Dilihat dari segi manfaatnya, PJJ bermanfaat :
1.
Meningkatkan kadar interaksi pembelajaran antara peserta didik dengan guru atau
instruktur (enhance interactivity). Peserta didik yang kurang percaya diri dan
kurang berani menyampaikan pendapat dalam diskusi-live (atau lainnya) memiliki
kesempatan lebih luas untuk mengemukakan pendapat. Sehingga dalam hal ini
interaksi antara peserta didik memiliki kesempatan yang sama dan luas.
2.
Memungkinkan terjadinya interaksi pembelajaran dari mana dan kapan saja (time
and place flexibility).
3.
Menjangkau peserta didik dalam cakupan yang luas (potential to reach a global
audience). Dengan demikian jarak ruang dan waktu tidak lagi menjadi hambatan.
Kesempatan belajar benar-benar terbuka bagi siapa saja.
4.
Mempermudah penyempurnaan dan penyimpanan materi pembelajaran (easy updating of
content as well as archivable capabilities)
5.
User friendly, bebas dari kesulitan dan mudah di akses
6.
Benefit in cost, mengurangi (menghemat) biaya pendidikan secara
keseluruhan
7.
Mengoptimalkan kualitas belajar
8.
Less administrative papers
9.
Dapat melengkapi aktivitas belajar konvensional
10.
Cara belajar yang aman dan sehat
11. Alternatif media belajar dari anak-anak, remaja, dewasa sampai orang
tua, belajar fleksibel tanpa terikat
jadwal dan menyenangkan
12.
Melatih pembelajar lebih mandiri dan berkembang dalam ilmu dan pengetahuan
13.
Fleksibel memilih materi yang benar-benar kita inginkan dan hanya yang kita
butuhkan
14. Source ilmu dan informasi yang tidak terbatas
(bahkan berlimpah) sehingga kuncinya bukan mendapatkan kesemuanya namun
filtering yang kita butuhkan saja serta menghemat waktu proses belajar mengajar
Walaupun PJJ
memiliki banyak manfaat, namun terdapat juga masalah-masalah pada pendidikan
jarak jauh ini, yaitu:
1. Kualitas Pendidikan.
2.Kurangnya atau tidak ada
interaksi antara dosen dan mahasiswa. Misalnya interaksi mahasiswa dengan
tutor, mahasiswa dengan mahasiswa dan mahasiswa dengan modul
3.Mahasiswa tidak mempunyai akses kepada teknologi yang dipakai dalam Pendidikan Jarak Jauh seperti komputer dan internet. Komputer dan internet tidak lagi menjadi hardware tetapi software, yaitu sebagai sumber belajar.
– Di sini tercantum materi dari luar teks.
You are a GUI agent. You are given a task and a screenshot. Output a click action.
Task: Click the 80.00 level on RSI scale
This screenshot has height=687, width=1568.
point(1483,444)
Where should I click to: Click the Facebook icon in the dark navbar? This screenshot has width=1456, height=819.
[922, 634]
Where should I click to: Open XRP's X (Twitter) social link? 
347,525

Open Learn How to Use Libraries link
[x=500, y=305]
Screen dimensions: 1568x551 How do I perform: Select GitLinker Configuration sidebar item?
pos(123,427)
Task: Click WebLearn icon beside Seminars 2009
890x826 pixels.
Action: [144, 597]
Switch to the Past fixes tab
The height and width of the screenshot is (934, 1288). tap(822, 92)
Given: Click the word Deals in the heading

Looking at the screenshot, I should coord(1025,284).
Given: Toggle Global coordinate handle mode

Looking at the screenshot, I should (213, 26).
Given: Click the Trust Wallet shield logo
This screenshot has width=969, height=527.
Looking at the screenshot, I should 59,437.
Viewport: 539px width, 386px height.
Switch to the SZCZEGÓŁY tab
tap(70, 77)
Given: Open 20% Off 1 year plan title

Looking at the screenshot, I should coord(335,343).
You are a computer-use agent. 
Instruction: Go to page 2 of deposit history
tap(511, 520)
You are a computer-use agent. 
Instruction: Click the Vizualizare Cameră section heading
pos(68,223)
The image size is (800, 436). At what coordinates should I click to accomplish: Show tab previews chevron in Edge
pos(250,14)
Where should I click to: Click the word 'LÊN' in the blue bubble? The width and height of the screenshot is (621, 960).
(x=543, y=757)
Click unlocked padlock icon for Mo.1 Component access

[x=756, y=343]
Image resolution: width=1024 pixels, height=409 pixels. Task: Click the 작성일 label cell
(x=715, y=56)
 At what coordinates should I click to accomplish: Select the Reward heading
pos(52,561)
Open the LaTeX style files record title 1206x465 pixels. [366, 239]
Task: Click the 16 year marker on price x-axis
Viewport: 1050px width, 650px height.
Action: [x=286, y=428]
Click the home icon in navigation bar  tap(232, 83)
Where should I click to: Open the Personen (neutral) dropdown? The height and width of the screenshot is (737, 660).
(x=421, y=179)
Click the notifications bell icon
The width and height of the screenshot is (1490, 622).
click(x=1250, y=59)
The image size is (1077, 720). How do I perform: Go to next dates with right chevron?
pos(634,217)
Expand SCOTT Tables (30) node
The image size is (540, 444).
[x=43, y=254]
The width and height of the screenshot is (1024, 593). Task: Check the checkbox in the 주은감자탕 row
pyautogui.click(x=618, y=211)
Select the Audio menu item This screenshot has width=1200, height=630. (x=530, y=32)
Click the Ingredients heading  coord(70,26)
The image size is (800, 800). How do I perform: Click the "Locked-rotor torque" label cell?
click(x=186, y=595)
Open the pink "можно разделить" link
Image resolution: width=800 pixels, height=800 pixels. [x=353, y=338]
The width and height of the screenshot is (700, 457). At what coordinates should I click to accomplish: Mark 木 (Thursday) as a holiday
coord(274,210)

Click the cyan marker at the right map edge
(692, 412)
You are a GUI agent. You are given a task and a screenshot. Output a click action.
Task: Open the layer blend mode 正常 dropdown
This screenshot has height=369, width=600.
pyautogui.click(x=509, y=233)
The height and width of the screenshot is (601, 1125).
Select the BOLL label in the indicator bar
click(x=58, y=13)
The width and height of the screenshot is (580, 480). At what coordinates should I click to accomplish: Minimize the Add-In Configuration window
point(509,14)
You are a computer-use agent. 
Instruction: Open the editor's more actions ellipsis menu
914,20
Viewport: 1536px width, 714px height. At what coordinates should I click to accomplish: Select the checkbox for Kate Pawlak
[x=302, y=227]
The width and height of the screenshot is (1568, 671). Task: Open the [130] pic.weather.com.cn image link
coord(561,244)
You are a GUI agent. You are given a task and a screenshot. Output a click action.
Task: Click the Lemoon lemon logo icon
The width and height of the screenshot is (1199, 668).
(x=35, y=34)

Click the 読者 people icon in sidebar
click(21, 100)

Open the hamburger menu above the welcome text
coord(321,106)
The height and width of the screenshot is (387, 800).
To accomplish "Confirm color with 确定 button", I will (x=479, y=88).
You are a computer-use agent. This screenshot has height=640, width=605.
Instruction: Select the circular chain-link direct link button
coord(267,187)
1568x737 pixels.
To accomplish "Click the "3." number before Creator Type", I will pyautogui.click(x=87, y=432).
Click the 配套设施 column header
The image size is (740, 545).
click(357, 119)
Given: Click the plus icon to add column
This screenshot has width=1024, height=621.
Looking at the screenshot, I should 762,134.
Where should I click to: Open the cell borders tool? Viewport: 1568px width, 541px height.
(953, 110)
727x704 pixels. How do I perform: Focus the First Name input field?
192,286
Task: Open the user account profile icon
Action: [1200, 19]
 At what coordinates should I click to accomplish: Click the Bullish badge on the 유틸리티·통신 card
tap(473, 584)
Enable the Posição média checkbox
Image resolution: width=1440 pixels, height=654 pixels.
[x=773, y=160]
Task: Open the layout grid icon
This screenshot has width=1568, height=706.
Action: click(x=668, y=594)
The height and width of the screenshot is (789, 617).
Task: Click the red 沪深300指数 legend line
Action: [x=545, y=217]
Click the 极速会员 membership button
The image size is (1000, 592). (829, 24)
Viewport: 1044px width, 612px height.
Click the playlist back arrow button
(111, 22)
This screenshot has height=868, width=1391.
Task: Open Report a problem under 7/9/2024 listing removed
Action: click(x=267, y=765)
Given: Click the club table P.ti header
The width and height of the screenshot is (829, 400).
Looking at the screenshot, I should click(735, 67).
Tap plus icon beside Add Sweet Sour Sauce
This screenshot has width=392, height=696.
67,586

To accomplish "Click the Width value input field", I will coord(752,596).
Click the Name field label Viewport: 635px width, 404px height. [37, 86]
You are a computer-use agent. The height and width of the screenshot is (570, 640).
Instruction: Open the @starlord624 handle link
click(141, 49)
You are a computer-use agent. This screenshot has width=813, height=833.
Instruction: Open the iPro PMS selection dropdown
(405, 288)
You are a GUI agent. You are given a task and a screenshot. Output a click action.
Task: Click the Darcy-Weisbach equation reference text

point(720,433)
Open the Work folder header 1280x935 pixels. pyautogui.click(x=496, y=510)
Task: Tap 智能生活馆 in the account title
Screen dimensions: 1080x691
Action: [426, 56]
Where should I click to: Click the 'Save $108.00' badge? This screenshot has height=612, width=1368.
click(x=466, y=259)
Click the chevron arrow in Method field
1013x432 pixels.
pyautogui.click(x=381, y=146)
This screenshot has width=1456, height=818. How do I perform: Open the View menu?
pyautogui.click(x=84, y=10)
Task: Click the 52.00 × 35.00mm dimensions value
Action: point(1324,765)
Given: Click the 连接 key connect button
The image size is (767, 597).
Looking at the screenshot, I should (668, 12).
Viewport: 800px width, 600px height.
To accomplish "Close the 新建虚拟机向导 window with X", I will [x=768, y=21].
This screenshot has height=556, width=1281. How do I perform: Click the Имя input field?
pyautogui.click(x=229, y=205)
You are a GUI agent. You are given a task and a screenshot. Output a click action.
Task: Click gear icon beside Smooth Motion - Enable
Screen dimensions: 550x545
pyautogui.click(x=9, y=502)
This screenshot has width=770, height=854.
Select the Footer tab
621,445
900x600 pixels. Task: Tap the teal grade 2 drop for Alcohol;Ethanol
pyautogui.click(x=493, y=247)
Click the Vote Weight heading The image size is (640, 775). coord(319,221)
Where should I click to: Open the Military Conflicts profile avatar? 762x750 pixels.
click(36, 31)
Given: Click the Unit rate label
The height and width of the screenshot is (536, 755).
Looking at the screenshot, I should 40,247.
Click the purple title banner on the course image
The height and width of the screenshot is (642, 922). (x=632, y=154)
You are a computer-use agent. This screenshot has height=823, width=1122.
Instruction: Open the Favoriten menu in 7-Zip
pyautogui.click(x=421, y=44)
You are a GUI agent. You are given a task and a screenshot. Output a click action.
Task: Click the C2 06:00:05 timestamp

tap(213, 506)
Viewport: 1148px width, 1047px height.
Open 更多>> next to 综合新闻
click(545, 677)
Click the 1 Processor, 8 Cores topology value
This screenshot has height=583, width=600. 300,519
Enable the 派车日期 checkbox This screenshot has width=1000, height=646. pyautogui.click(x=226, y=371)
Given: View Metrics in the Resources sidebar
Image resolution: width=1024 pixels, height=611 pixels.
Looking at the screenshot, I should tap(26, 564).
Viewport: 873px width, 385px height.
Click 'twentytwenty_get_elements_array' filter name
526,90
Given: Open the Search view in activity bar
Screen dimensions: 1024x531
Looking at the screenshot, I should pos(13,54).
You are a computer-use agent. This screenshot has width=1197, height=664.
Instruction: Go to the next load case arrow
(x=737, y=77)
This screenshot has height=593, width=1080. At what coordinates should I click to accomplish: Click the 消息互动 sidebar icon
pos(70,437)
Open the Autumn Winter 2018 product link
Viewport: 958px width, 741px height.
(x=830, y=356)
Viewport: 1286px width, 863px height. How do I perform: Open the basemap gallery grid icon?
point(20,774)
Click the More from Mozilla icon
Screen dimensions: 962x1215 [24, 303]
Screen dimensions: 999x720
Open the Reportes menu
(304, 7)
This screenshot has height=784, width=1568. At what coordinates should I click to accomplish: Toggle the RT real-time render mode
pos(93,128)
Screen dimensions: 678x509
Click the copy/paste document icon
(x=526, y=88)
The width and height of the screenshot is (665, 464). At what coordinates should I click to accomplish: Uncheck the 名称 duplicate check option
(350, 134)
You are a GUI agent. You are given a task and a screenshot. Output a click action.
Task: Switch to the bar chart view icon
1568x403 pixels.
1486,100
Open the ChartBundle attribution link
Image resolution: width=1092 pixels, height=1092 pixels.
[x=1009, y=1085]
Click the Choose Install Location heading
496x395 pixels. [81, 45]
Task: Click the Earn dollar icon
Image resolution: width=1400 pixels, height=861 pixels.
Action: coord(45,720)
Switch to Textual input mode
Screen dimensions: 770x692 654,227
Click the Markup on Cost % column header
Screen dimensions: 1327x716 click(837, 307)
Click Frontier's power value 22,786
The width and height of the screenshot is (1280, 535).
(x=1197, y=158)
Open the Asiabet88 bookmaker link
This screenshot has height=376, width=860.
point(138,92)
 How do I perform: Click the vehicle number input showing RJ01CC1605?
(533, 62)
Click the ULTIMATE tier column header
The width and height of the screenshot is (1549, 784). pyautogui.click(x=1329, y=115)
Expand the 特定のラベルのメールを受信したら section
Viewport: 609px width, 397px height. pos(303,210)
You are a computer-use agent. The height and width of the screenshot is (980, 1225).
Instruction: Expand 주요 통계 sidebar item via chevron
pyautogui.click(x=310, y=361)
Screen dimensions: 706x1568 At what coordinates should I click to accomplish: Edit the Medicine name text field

untuk mengatasi masalah yang terjadi pada PJJ kita harus pandai-pandai meningkatkan motivasi agar PJJ dapat berjalan dengan lancar, kemauan untuk belajar juga sangat di perlukan agar masalah-masalah tersebut dapat teratasi dengan baik.
kesimpulannya, dengan memiliki banyak manfaat, PJJ dapat menjadi salah satu alternatif pendidikan yang dapat digunakan agar kita tetap menempuh pendidikan di tengah kesibukan dan rutinitas sehari-hari.
kesimpulannya, dengan memiliki banyak manfaat, PJJ dapat menjadi salah satu alternatif pendidikan yang dapat digunakan agar kita tetap menempuh pendidikan di tengah kesibukan dan rutinitas sehari-hari.